**Task instructions:** Lines that include the word "computer" should be copied from the listing that follows.

**Input data:**
--------------------------------

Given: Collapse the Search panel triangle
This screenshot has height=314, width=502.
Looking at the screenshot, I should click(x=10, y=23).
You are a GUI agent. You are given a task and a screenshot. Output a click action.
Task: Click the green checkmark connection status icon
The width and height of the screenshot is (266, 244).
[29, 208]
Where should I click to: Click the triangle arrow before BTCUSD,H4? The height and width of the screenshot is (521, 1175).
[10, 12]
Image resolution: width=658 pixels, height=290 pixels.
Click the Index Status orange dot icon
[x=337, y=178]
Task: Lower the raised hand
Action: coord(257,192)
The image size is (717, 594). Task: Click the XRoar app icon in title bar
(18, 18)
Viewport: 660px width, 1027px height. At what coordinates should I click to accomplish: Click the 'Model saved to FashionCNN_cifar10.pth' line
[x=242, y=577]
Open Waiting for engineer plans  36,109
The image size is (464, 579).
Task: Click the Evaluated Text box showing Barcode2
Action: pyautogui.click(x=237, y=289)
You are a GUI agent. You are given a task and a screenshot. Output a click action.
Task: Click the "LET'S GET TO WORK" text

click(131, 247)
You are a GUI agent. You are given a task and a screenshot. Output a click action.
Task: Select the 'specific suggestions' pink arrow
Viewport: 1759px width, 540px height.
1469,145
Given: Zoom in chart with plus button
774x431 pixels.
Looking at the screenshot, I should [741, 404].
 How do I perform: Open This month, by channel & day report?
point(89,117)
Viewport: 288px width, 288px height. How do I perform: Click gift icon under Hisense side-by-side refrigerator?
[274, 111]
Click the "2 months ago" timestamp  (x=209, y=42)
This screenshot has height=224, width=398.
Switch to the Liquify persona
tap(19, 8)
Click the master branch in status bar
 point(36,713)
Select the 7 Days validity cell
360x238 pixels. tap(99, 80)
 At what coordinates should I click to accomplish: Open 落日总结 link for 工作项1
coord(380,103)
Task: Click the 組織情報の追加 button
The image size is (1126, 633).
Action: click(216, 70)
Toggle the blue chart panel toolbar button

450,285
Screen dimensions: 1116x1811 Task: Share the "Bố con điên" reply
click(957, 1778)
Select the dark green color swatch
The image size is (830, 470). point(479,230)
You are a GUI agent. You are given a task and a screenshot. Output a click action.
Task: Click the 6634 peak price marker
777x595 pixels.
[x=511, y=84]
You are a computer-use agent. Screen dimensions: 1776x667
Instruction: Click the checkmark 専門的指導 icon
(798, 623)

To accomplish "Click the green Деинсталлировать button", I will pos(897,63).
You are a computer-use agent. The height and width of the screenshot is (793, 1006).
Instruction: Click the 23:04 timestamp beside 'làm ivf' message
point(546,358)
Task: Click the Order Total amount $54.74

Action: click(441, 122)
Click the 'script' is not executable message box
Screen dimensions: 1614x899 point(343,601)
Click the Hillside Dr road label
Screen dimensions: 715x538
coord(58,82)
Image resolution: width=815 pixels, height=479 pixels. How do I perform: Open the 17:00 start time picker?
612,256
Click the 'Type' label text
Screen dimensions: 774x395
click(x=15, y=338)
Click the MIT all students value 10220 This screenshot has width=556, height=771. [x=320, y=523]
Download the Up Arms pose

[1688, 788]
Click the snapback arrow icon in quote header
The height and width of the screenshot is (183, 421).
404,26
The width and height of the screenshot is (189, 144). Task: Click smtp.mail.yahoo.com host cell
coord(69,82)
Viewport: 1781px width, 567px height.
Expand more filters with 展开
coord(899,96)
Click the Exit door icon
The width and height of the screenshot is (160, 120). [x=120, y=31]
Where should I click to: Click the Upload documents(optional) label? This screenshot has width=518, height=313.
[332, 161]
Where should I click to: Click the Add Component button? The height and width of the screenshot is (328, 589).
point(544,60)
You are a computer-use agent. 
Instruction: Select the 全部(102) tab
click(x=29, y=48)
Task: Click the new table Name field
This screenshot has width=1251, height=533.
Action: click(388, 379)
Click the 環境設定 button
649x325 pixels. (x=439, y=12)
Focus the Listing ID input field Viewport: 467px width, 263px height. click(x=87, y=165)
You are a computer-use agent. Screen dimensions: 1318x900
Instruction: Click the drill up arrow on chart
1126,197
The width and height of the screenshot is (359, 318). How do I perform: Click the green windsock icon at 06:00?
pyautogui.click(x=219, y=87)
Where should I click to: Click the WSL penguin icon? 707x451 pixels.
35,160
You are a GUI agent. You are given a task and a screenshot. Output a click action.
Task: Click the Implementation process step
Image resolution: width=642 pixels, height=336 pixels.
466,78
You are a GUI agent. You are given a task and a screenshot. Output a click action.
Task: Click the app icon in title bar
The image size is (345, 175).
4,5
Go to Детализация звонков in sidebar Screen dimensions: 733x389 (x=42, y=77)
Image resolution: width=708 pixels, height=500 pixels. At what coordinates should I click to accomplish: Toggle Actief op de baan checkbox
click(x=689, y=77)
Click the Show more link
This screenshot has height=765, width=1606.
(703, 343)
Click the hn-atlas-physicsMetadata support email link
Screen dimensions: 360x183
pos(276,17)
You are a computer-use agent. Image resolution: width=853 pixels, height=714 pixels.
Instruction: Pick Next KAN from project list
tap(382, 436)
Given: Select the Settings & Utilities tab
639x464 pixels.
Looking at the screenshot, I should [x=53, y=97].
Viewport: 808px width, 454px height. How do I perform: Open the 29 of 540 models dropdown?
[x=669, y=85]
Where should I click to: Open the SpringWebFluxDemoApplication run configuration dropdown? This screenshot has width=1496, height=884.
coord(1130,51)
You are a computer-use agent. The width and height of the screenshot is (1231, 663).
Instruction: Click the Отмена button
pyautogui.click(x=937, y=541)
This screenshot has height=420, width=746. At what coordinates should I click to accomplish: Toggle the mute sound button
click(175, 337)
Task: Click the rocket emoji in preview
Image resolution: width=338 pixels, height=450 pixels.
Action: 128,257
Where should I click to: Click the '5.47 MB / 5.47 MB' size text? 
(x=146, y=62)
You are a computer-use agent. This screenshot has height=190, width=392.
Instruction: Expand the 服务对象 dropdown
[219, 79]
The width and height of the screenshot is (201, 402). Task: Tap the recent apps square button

--------------------------------

**Problem solution:**
You are a computer-use agent. Screen dimensions: 1776x667
You are a computer-use agent. The height and width of the screenshot is (793, 1006).
You are a computer-use agent. 
You are a computer-use agent. Screen dimensions: 1318x900
You are a computer-use agent. Image resolution: width=853 pixels, height=714 pixels.
You are a computer-use agent. The width and height of the screenshot is (1231, 663).
You are a computer-use agent. This screenshot has height=190, width=392.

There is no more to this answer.